— Task description —
Retype only what runs from the line with "Click the Size field label" through the end of the entries, exactly and in full, but omit any picture you find.

-- Provided records follows --

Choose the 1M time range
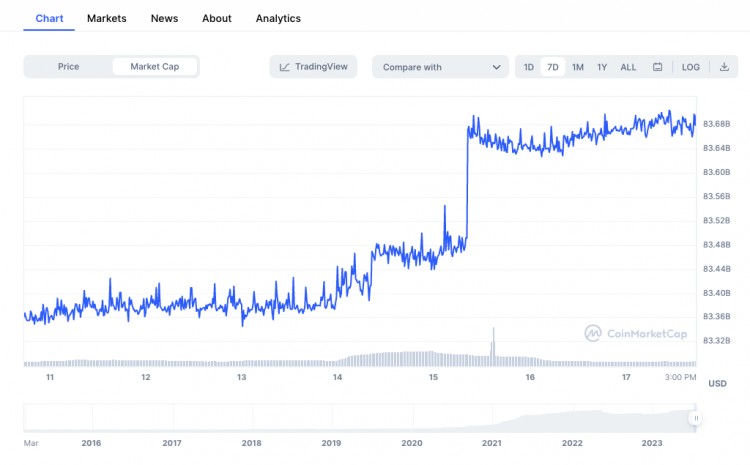Screen dimensions: 750x465 578,67

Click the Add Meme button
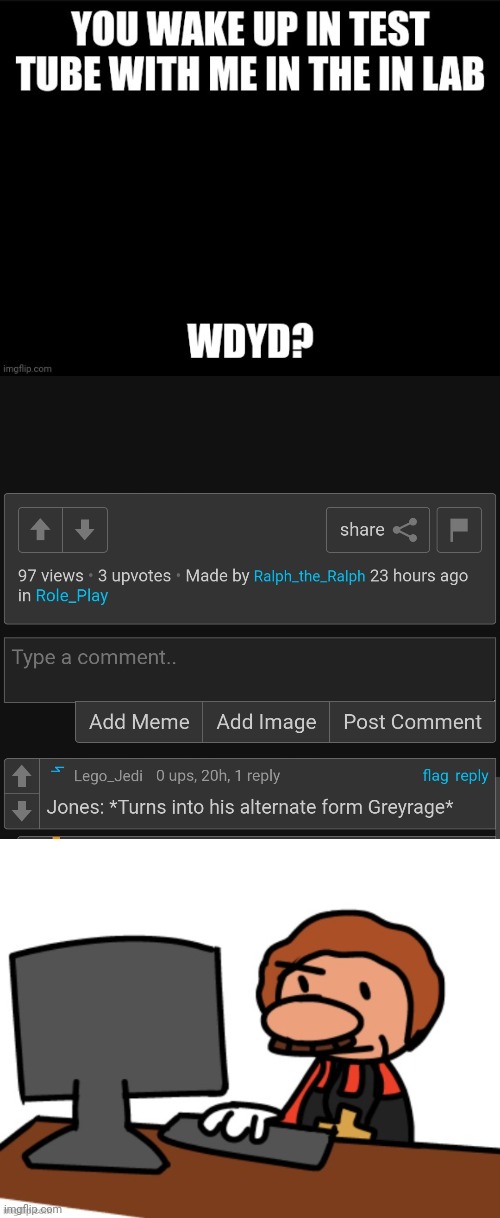tap(139, 722)
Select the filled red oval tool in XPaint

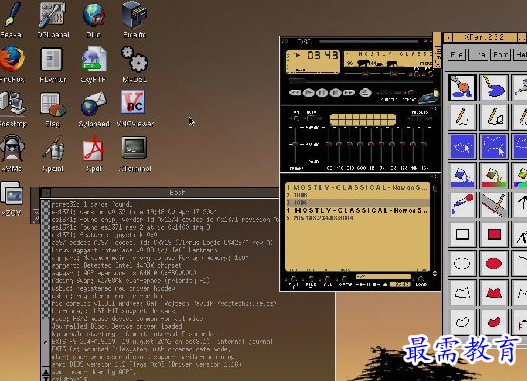494,263
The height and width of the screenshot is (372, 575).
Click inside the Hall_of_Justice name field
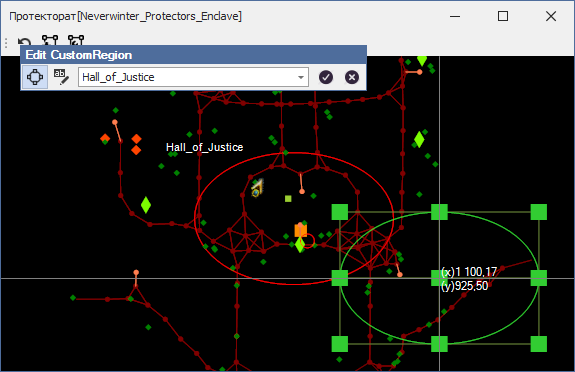click(x=187, y=77)
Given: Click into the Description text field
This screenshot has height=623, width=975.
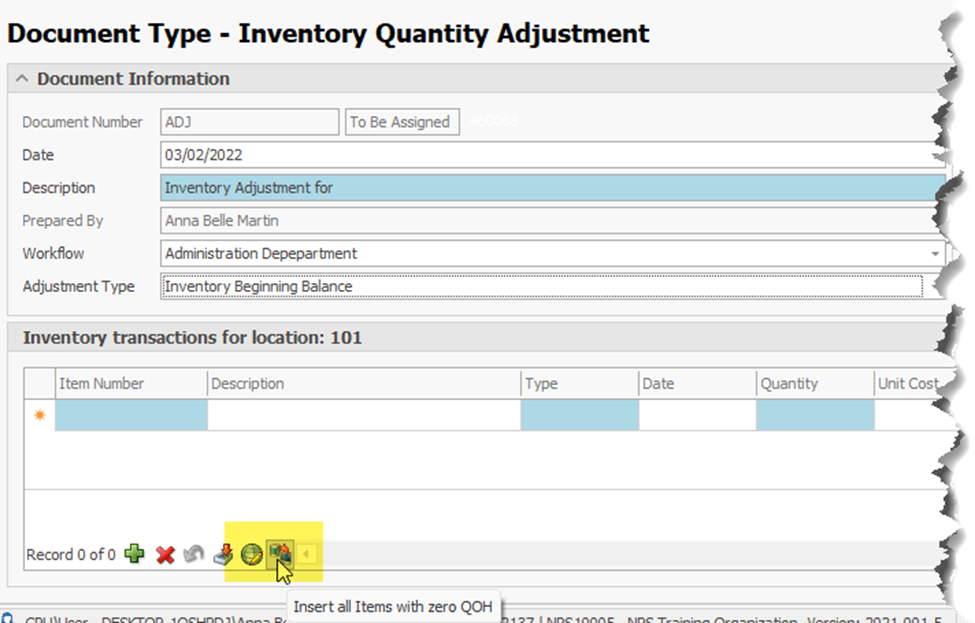Looking at the screenshot, I should click(550, 188).
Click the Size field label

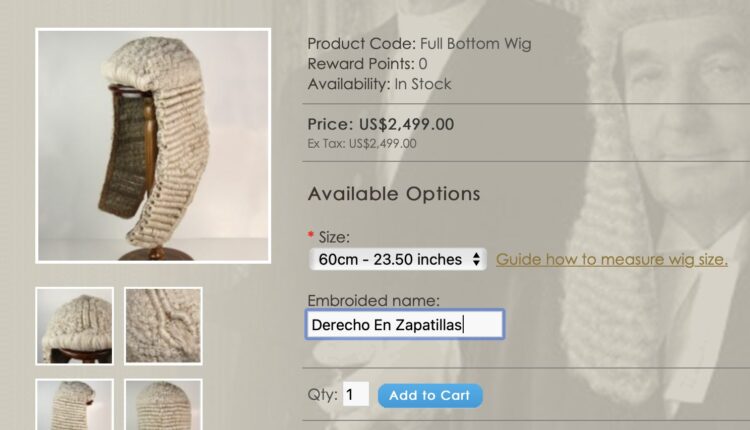(x=334, y=237)

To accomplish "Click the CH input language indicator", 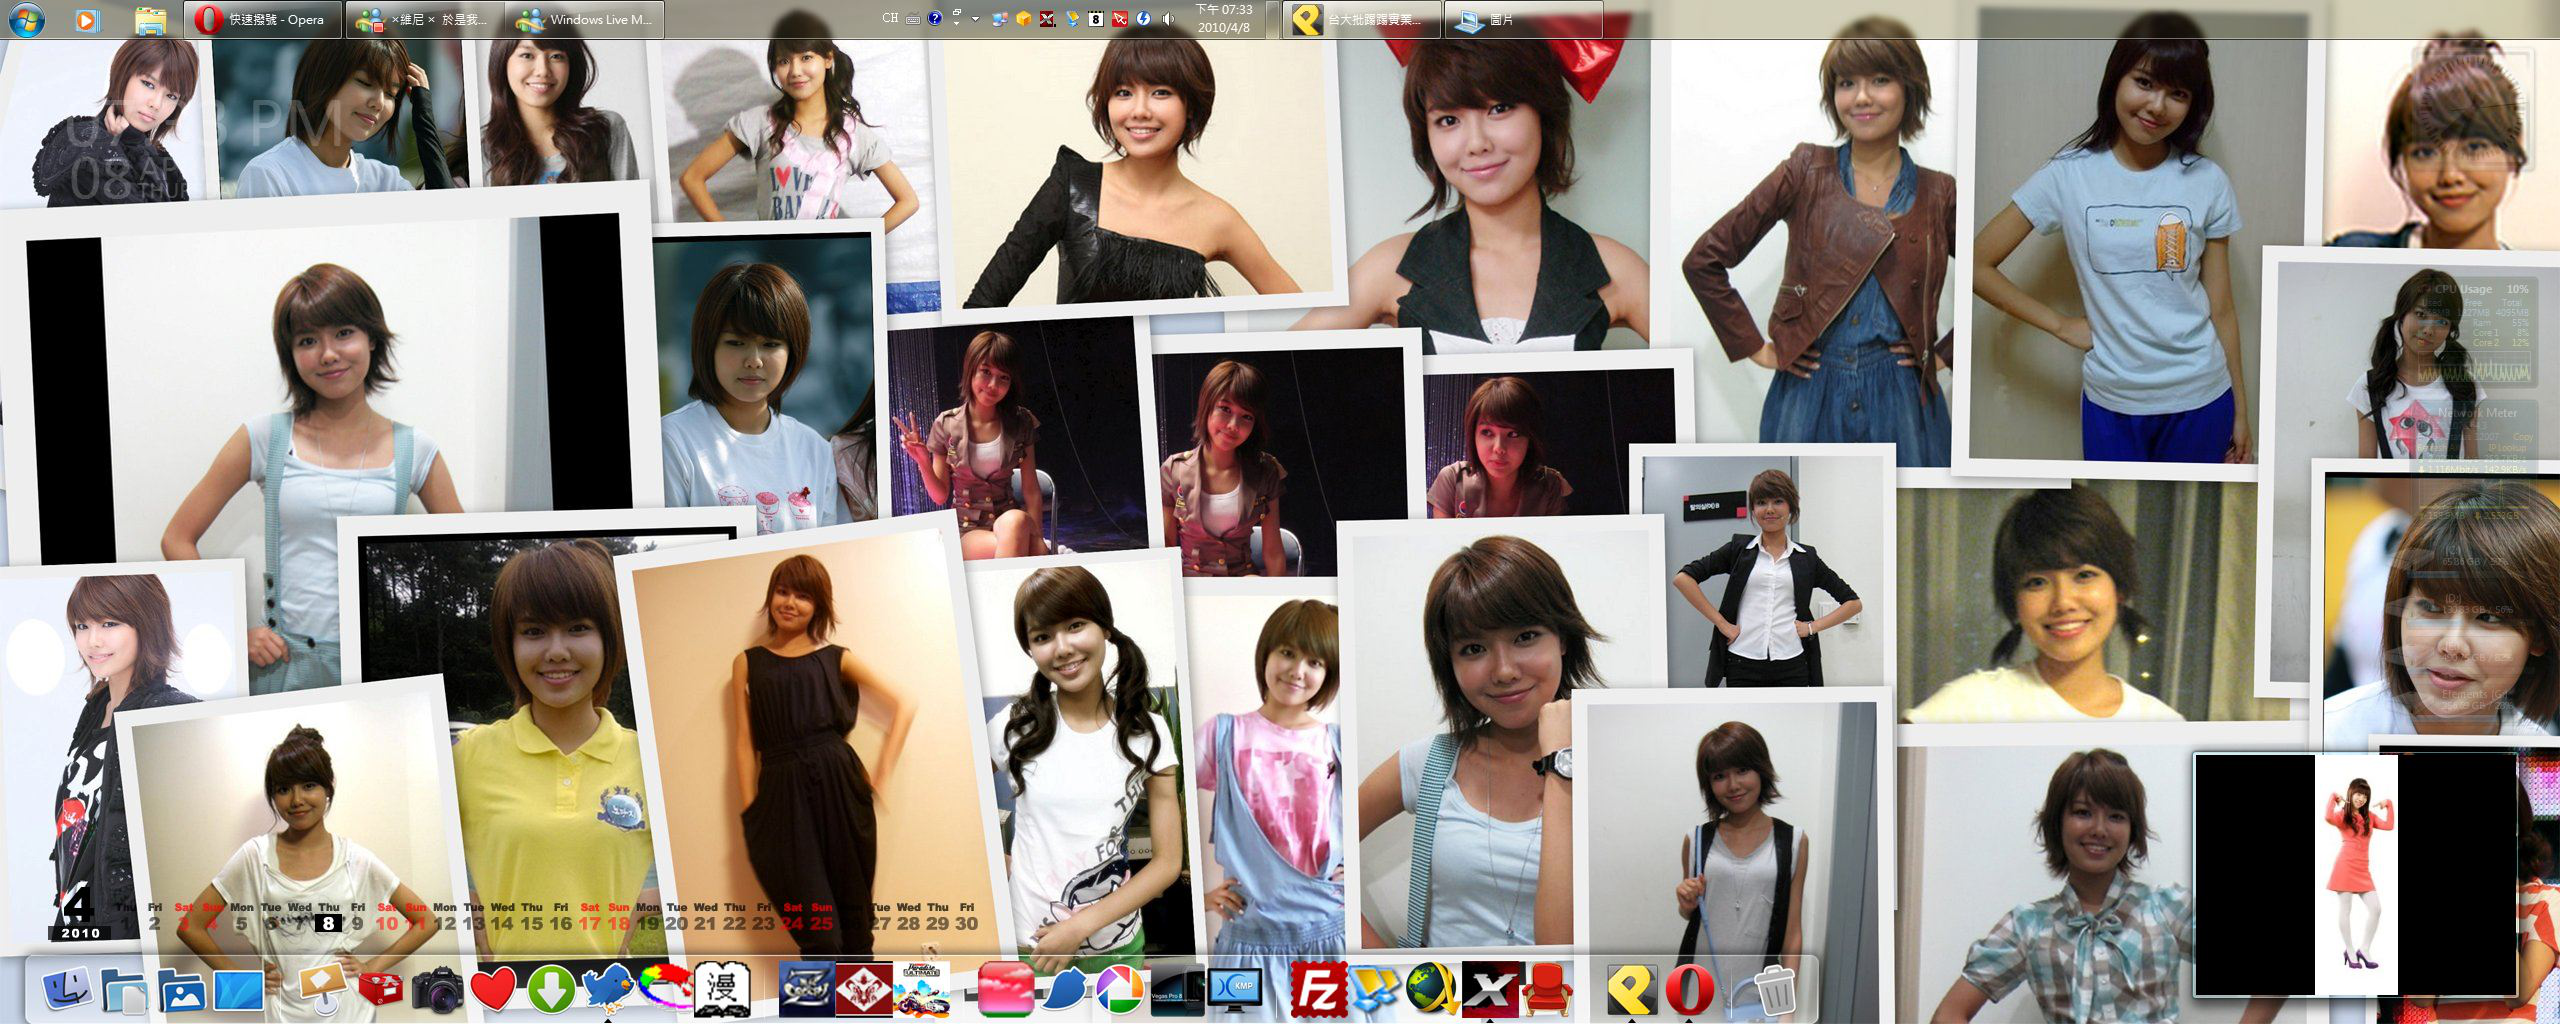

-- Provided records concluded --

— Solution to this problem —
Click the Size field label

(x=334, y=237)

To accomplish "Click the CH input language indicator", 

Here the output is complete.